The Greek parliament approved the government’s 2024 budget, marking the country’s return to an investment-grade status in its debt for the first time in 14 years.
With a vote of 158-142 in the 300-member body, the budget received support solely from lawmakers belonging to the governing conservative New Democracy party. Notably, the defence budget also saw significant approval with a vote of 249-51, a wider margin than usual.
The budget deliberations, held over five days, remained relatively subdued.
Projections outlined in the budget anticipate a 2.9% economic growth for 2024, an increase from the anticipated 2.4% in 2023, surpassing the Eurozone average by fourfold. Prime Minister Kyriakos Mitsotakis expressed hope for a growth rate of at least 3%, banking on robust investment expenditure slated to rise by 15.1%.

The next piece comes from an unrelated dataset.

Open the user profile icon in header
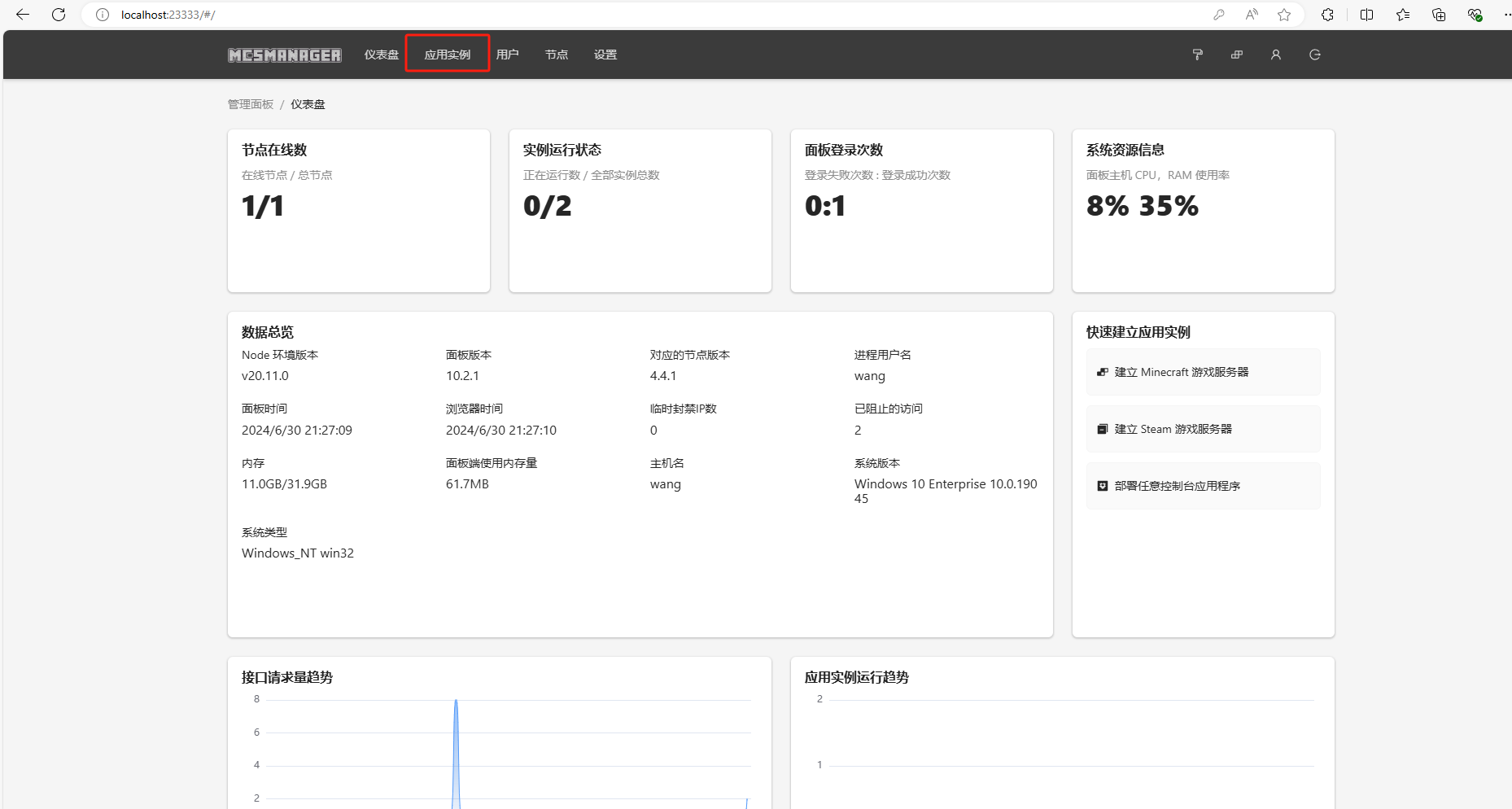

Expectations indicate that Greece’s gross domestic product, adjusted for inflation, is set to surpass 200 billion euros ($218 billion) for the first time since 2010, a pivotal moment following Greece’s debt default and subsequent rescue.
Inflation estimates stand at an average of 2.8%, slightly surpassing initial forecasts, primarily due to consistently high food prices. The government plans to allocate around 2.5 billion euros in subsidies to assist lower-income groups impacted by inflation, particularly addressing the surge in electricity prices.
Responding to opposition criticisms regarding the prevalence of low-paying, precarious jobs, Mitsotakis highlighted an upcoming fourth increase in the minimum wage within three years, scheduled for April. Additionally, approximately 660,000 civil servants are slated to witness real pay raises in January, a first in 14 years.
Acknowledging persisting challenges in the economy and governmental operations that contributed to the financial crisis of the 2010s, Mitsotakis emphasized the necessity for more substantial and comprehensive reforms.
Following the budget vote, the parliament adjourned for the year-end holidays, adhering to customary practice.